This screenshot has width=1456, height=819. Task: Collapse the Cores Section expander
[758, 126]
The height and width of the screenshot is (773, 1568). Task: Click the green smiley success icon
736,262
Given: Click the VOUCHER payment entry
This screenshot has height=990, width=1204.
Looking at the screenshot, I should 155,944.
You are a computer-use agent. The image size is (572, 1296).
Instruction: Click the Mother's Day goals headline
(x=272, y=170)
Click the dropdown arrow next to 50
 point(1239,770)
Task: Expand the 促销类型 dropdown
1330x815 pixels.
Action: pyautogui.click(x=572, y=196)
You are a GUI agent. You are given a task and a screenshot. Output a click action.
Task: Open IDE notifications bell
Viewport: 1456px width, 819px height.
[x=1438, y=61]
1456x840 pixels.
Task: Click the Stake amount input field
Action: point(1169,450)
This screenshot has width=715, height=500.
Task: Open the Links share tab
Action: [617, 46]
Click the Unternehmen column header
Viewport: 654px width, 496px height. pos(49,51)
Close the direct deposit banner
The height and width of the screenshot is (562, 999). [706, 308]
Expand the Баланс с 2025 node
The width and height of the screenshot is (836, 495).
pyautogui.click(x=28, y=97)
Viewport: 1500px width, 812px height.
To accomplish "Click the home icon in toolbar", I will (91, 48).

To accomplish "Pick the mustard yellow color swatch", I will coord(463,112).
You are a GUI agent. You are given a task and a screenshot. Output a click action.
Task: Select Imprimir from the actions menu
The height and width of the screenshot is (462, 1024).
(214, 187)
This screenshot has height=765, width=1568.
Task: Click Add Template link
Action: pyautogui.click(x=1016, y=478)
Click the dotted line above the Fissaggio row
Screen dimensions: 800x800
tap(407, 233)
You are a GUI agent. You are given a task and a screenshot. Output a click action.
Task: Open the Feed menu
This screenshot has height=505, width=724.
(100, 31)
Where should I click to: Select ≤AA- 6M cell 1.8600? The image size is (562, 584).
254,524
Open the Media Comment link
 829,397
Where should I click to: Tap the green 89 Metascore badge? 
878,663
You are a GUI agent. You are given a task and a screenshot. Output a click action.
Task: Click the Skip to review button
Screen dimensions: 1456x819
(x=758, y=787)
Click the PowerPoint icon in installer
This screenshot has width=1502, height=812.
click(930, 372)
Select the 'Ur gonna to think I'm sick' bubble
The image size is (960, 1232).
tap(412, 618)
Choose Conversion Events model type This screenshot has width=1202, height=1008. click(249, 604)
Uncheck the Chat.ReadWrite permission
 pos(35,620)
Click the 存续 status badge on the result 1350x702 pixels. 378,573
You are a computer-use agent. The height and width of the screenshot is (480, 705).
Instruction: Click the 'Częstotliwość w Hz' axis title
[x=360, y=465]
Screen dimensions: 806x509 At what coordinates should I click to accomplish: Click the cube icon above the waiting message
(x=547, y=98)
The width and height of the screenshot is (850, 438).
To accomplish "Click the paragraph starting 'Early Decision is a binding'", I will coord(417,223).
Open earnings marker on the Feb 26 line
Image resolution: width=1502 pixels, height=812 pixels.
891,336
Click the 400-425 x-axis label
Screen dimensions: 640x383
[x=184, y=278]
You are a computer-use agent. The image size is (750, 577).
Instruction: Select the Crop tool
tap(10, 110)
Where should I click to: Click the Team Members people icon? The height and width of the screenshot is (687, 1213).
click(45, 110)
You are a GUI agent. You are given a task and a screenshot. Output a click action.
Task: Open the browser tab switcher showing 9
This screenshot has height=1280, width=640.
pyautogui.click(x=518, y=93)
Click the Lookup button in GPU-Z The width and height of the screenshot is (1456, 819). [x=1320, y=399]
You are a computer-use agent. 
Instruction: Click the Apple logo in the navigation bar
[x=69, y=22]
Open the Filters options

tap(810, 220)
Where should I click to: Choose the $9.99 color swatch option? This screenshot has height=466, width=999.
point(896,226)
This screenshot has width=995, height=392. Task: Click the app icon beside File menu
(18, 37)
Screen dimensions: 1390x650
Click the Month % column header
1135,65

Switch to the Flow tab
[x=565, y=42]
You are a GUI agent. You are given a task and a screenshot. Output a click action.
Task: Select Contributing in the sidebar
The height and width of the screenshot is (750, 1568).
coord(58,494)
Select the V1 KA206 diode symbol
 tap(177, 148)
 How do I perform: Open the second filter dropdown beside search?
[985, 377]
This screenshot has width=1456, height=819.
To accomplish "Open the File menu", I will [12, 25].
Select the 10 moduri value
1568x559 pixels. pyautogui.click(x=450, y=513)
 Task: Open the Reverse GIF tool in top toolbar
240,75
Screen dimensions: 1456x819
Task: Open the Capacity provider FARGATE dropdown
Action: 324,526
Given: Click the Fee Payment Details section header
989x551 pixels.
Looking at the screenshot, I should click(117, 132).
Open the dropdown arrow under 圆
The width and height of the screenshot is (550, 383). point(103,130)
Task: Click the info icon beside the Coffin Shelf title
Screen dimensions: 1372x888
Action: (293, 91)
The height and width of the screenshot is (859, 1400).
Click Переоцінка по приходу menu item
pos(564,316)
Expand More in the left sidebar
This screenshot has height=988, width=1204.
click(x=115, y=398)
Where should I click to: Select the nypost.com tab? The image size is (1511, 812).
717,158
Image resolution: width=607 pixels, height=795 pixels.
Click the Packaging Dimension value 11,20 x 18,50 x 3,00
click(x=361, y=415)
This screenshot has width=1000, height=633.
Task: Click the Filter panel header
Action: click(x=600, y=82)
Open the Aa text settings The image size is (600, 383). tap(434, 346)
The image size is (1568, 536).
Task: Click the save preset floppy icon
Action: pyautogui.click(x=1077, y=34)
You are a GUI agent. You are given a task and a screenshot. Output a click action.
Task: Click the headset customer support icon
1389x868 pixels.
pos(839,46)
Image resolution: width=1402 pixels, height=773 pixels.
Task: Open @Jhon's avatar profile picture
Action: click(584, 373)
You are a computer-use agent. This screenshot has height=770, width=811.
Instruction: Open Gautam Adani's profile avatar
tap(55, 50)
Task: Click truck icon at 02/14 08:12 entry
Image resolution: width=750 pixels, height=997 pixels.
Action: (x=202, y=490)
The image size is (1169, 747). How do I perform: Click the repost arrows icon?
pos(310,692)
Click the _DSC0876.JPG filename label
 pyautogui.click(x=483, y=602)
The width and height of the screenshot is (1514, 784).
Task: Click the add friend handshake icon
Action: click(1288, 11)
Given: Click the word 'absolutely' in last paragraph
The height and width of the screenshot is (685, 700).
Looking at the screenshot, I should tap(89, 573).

------------------------------------------------

▸ **WHAT THE EXERCISE ASKS**: Copy the material verbatim, starting at the line containing "Select the 10 moduri value" and ending after the line containing "Action: pyautogui.click(x=1077, y=34)".

▸ **OUTPUT OF THE EXERCISE**:
Select the 10 moduri value
1568x559 pixels. pyautogui.click(x=450, y=513)
 Task: Open the Reverse GIF tool in top toolbar
240,75
Screen dimensions: 1456x819
Task: Open the Capacity provider FARGATE dropdown
Action: 324,526
Given: Click the Fee Payment Details section header
989x551 pixels.
Looking at the screenshot, I should click(117, 132).
Open the dropdown arrow under 圆
The width and height of the screenshot is (550, 383). point(103,130)
Task: Click the info icon beside the Coffin Shelf title
Screen dimensions: 1372x888
Action: (293, 91)
The height and width of the screenshot is (859, 1400).
Click Переоцінка по приходу menu item
pos(564,316)
Expand More in the left sidebar
This screenshot has height=988, width=1204.
click(x=115, y=398)
Where should I click to: Select the nypost.com tab? The image size is (1511, 812).
717,158
Image resolution: width=607 pixels, height=795 pixels.
Click the Packaging Dimension value 11,20 x 18,50 x 3,00
click(x=361, y=415)
This screenshot has width=1000, height=633.
Task: Click the Filter panel header
Action: click(x=600, y=82)
Open the Aa text settings The image size is (600, 383). tap(434, 346)
The image size is (1568, 536).
Task: Click the save preset floppy icon
Action: pyautogui.click(x=1077, y=34)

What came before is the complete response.